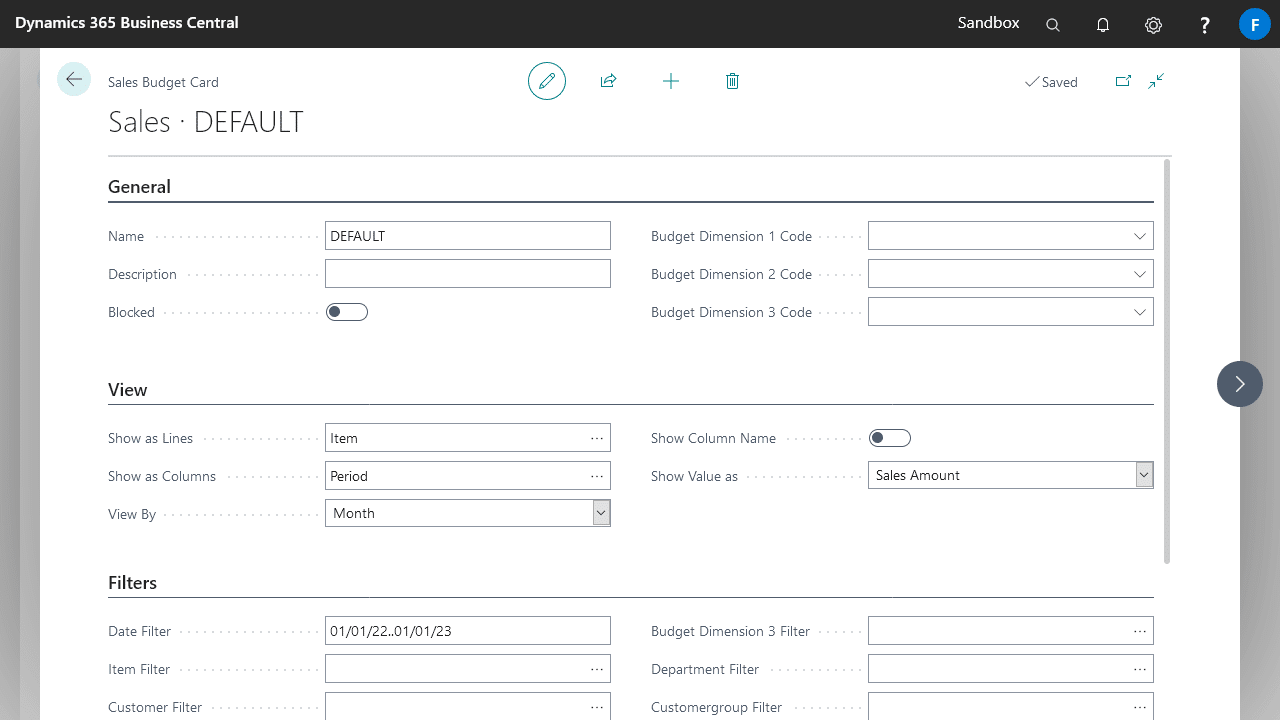The width and height of the screenshot is (1280, 720).
Task: Click the Filters section heading
Action: click(132, 583)
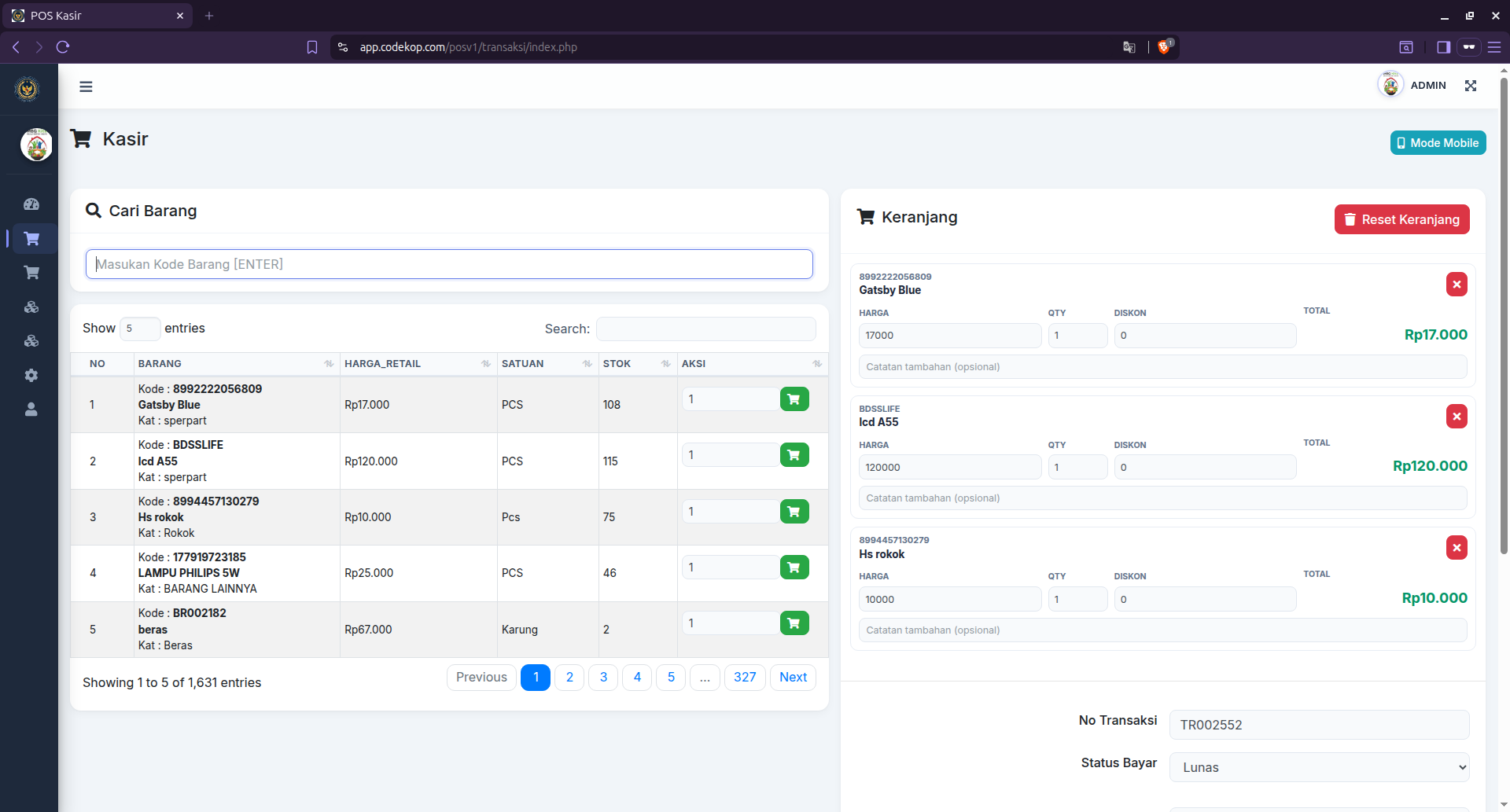Open the dashboard gauge icon in sidebar

(31, 204)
────────────────
[Stated task]: Can you return every row above verbatim, leaving out the pictures?

[Complete response]:
The width and height of the screenshot is (1280, 720).
Task: Click the Filters section heading
Action: click(132, 583)
Open the dashboard gauge icon in sidebar

(31, 204)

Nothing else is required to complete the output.